---------- PASSAGE

# AtiTool 0.0.22 and Motherboard Monitor 5



## 8ball (Sep 1, 2004)

Hey everybody.
Im new here and a complete rookie when it comes to computer issues so try to bare with me.  I would kile to know if anyone is using MBM5 to monitor there video card temps.  I have the ATI X800 pro and i know that there is a temp monitoring chip located on the card.  What i would like to know is how do you go about configuring MBM5 to read from this monitoring chip.  In AtiTool there is a specific temp tab and MBM is one of the options.  I need to know what sensors to set them to so i can read it from MBM.  I have looked everywhere to try and find out but havent succeeded.  If anyone can help that would be tremendous.  Thanks


----------



## dkdgbroyles (Sep 1, 2004)

Go to mbm to temps .  select an open sensor (under visual set to display in dashboard and high/low area)  and set it to custom.  On ati tools go to settings then temp monitoring and set it to the sensor u selected in the mbm.


----------



## 8ball (Sep 1, 2004)

Thanks alot for the help.
Does anyone know if there is away to make MBM not send the info to the sys tray for the "Case" temp.  I took away the actual temp for Case and replaced it with my VGA temp.  But when i hold the mouse over it it stiil reads as Case- CPU- PWR.  Is there away to trade the Case for VGA?
Thanks


----------



## Xenn0X (Sep 17, 2004)

is there any way to still keep the temp monitor working of the x800 in mbm when atitool is closed?


----------



## W1zzard (Sep 17, 2004)

nope .. atitool is reading the data and stuffs it into mbm .. no atitool no data


----------



## Xenn0X (Sep 18, 2004)

hehe 2 bad cause sometimes when i run atitool .22 cs source crashes to the desktop. not always say 1 out of 5 games. and happens only when atitool is running.
mbm works fine except nog vidcard support


----------



## W1zzard (Sep 18, 2004)

xennox: try setting 3d profile to disabled


----------



## Xenn0X (Sep 18, 2004)

don't have it enabled at all.


----------



## W1zzard (Sep 18, 2004)

strange .. crash happens also when you disable sending to mbm or even disable temp monitoring ?


----------



## RikkeN (Sep 26, 2004)

Well I dont understand, I cant find a temp monitor i atitools 0.0.22

can you explain again plz


----------



## Terminator (Sep 26, 2004)

--------------------

**TASKS FOR THIS EXERCISE:**
(1) Say whether each statement agrees with the forum thread on AtiTool and Motherboard Monitor 5, answering yes or no and quoting the words of the thread that decide it. (a) W1zzard says MBM can still show the X800 temperature after AtiTool is closed. (b) Xenn0X says the game crashes happen only while AtiTool is running. (c) dkdgbroyles says to set the chosen MBM sensor to custom.
(2) Write the next part of the forum thread on AtiTool and Motherboard Monitor 5, starting from the point where it stops.

---------- RAW DATA

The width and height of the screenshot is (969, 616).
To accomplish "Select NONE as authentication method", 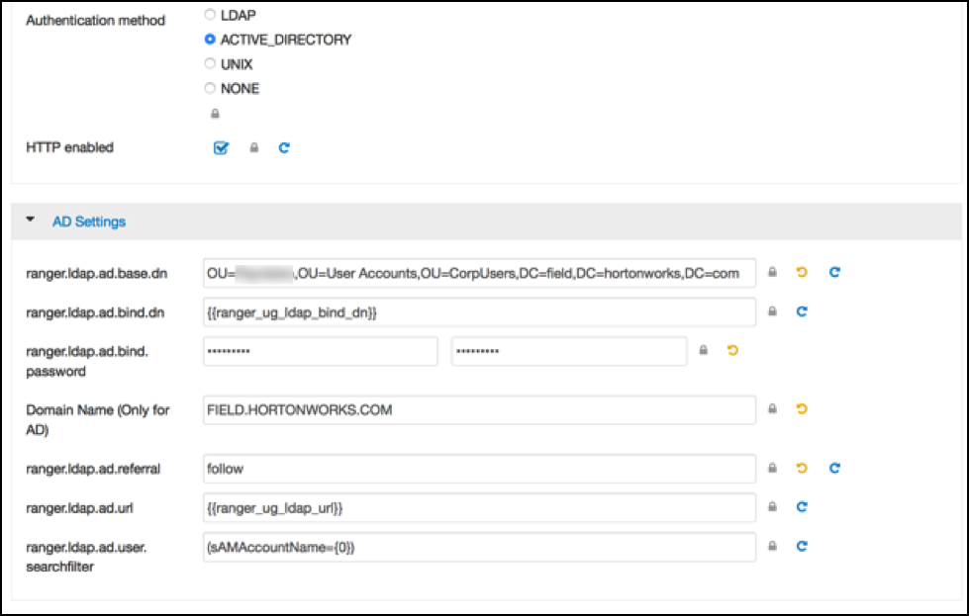I will (x=209, y=88).
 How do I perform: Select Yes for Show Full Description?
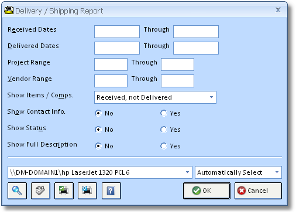tap(164, 146)
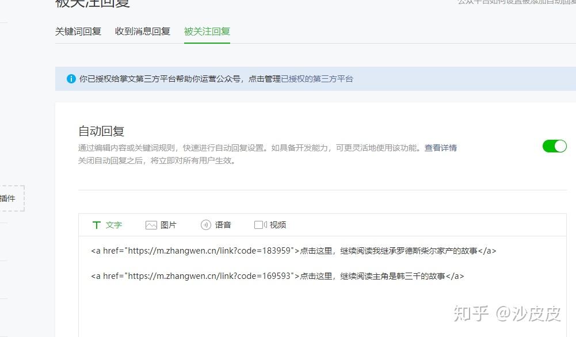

--------------------

**THE RESPONSES:**
(1)
(a) No: "nope .. atitool is reading the data and stuffs it into mbm .. no atitool no data"
(b) Yes: "happens only when atitool is running."
(c) Yes: "select an open sensor (under visual set to display in dashboard and high/low area)  and set it to custom."

(2)
RikkeN said:
			
		

> Well I dont understand, I cant find a temp monitor i atitools 0.0.22
> 
> can you explain again plz


RikkeN, open ATITool, select "*Settings*" down in the lower right of the window, then there is a drop down box at the very top of the next page, click on it and select "*Temperature Monitoring*" which is the 3rd one down, make sure you check the box "*Measure card temperature*" directly underneath the drop down box; then in MBM select "*MBM Sensor*" 3 and above (mine are #'s 3 & 4 for "*GPU*" and "*GPU Environment Temperature*" respectively) and set the "*MBM board sensor*" to "*Custom*" and then back in ATITool, in the "*Motherboard Monitor*" section on that same page, check the respective boxes to send the temp to the respective MBM sensors, hope this helps


----------



## Terminator (Sep 26, 2004)

RikkeN said:
			
		

> Well I dont understand, I cant find a temp monitor i atitools 0.0.22
> 
> can you explain again plz


BTW, grab the beta *here* as it's much more stable, as I use a Sapphire X800 XT PE card 


Term


----------



## RikkeN (Sep 27, 2004)

Thx for explaing it again to me, now I realy understand 
but as you see on the image I have 0.0.23 but I sill dont have a "Temperature Monitoring"
maby thats way I cant understand it =)
so what must I do to get the option "temperature monitoring"?
or Is "Temperature Monitoring" only a X800 feature?
plz help   
(Im so sorry for my bad english)
I have a Gigabyte GA-7VT600(-L) and a club3D 9600xt
I have the latest Radeon Omega Drivers


----------



## nightelf84 (Sep 27, 2004)

ermm...just out of curiosity RikkeN, which graphics card do you have anyway? not all cards have built in chips that lets you monitor temps. I'm pretty sure anything below a 9800XT wont have temp monitoring capability. But not 100% sure


----------



## nightelf84 (Sep 27, 2004)

opppss...sorry! missed your club3d 9600XT card there... 
sorry mate, no temp sensors on this card i'm afraid


----------



## RikkeN (Sep 27, 2004)

I didnt know that X800 had a builtin temp monitor sorry =S
I askt on MbM forum and someone said atitool would do the trick =)

sorry about that, well thank you anyways
Well I guess I haft to buy a X800 then


----------



## genen (Oct 1, 2004)

W1zzard said:
			
		

> strange .. crash happens also when you disable sending to mbm or even disable temp monitoring ?



Does anyone know the physical location ofthe 2 diodes? I figure one is directly under the GPU, but where is the second one that ATI tool calls environment... I assume its on the card becasue that temp differs from all 3 diodes on my mobo...


----------



## W1zzard (Oct 1, 2004)

gpu diode is inside gpu or under gpu (9800)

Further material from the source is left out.